For 70 years, Wu has ridden out the country’s political storms, including one that killed his mentor, to establish himself as the most influential architect, urban planner and eminence grise of China’s cities. However, looking out the window of his apartment in the city’s northern suburbs, he can only shake his head at the dim building emerging from the haze.
“Our environment is unfit for daily life, and the responsibility is very heavy on our shoulders,” he said. “The problem will be solved sooner or later; it’s just a question of the price we will pay.”
Illustration: Mountain People
Now 92, Wu has responded to the growing problems of China’s great cities by publishing a new master plan for the capital area, hoping to promote his longstanding idea of linking it with neighboring Tianjin and the smaller cities of Hebei Province.
It is an idea he has pushed for 25 years, but it now has strong government backing after Chinese President Xi Jinping (習近平) endorsed it last year. Wu has also been the subject of two recent museum retrospectives and continues to play the role of arbiter of major projects.
“He’s a towering figure in China’s urban planning and architectural education, absolutely pivotal,” said Frederick Steiner, dean of the School of Architecture at the University of Texas, who has studied China’s architectural history. “He seems to have endless energy.”
Indeed, Wu’s career is a testament to his willpower. In the 1940s, he was one of the youngest — and now one of the few surviving — members of a generation of Chinese intellectuals to be trained abroad before the communist takeover in 1949. He studied at the Cranbrook Academy of Art in Bloomfield Hills, Michigan, and also helped found Tsinghua University’s architecture school with modern China’s most famous architect and urban planner, Liang Sicheng (梁思成).

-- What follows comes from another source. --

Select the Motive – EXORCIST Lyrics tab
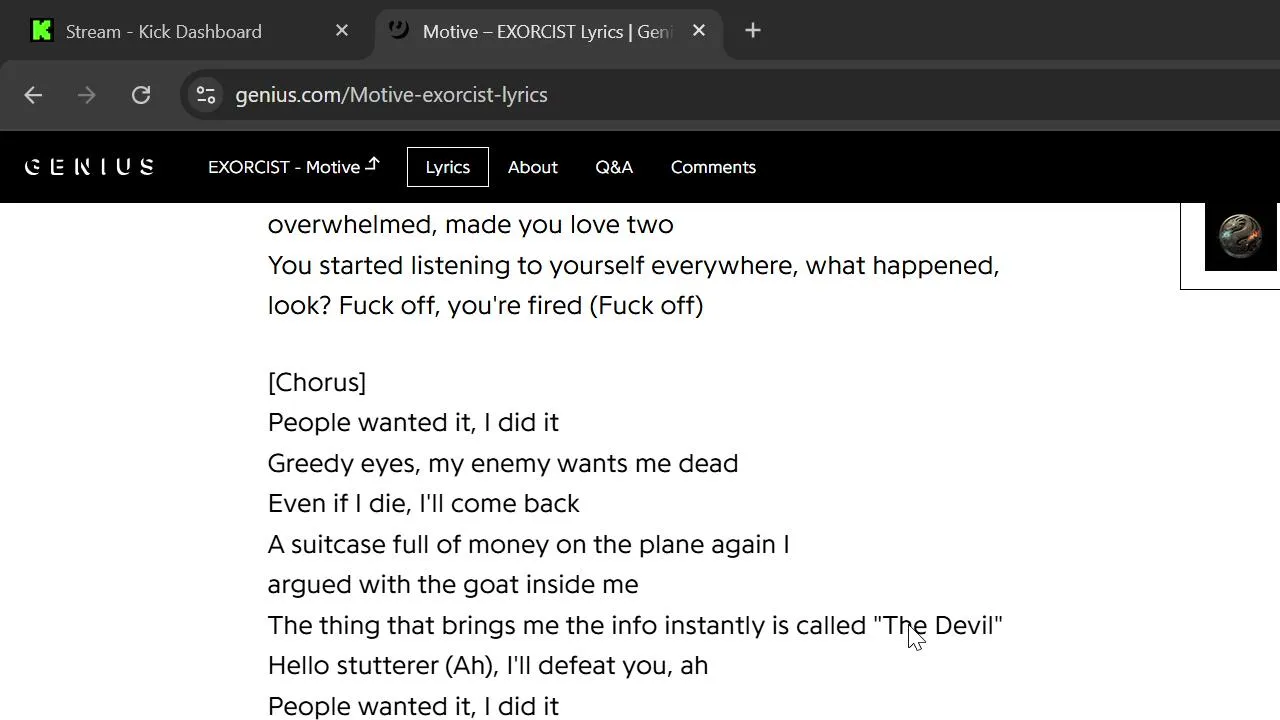The image size is (1280, 720). 545,32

What followed were several decades of turmoil, which saw Liang hounded to death in 1972 during the Cultural Revolution.
Wu had worked closely with Liang, learning the value of cultural preservation and the need to be fully conversant in Chinese and foreign ideas. Even now Wu gamely carries out conversations with foreign visitors in what he modestly calls his “frozen English,” and he has championed academic exchanges between Tsinghua and the West.
“He really knew East and West; it wasn’t just superficial,” Wu said of Liang. “Even today, few Chinese architects can understand it like he did.”
After the era of radical Maoism ended in the late 1970s, Wu’s career revived. He wrote numerous books on architecture and participated in several key projects, including a much-loved redevelopment of the Ju’er Hutong (菊兒胡同) in old Beijing and museum projects across the country. He also gave his imprimatur to several controversial government projects, such as a recently opened canal to siphon off water from the nation’s south to supply thirsty cities in the north.
In the public sphere, Wu represents a traditionalist view of architecture that has been regaining sway in recent years. Most prominently, he criticized many of Beijing’s showpiece structures built for the 2008 Olympics, especially Rem Koolhaas’ headquarters for China Central Television. Wu said he still believes this was a mistake, and recently Xi has endorsed this, too, calling for an end to “weird” architecture.
“For Koolhaas, it’s understandable. He wanted to build a masterpiece in Beijing,” Wu said. “But for Beijing, it was a tragedy. Old cities have to be respected more.”
These views have made Wu controversial among younger architects, said Peter Rowe, a professor of architecture at Harvard University.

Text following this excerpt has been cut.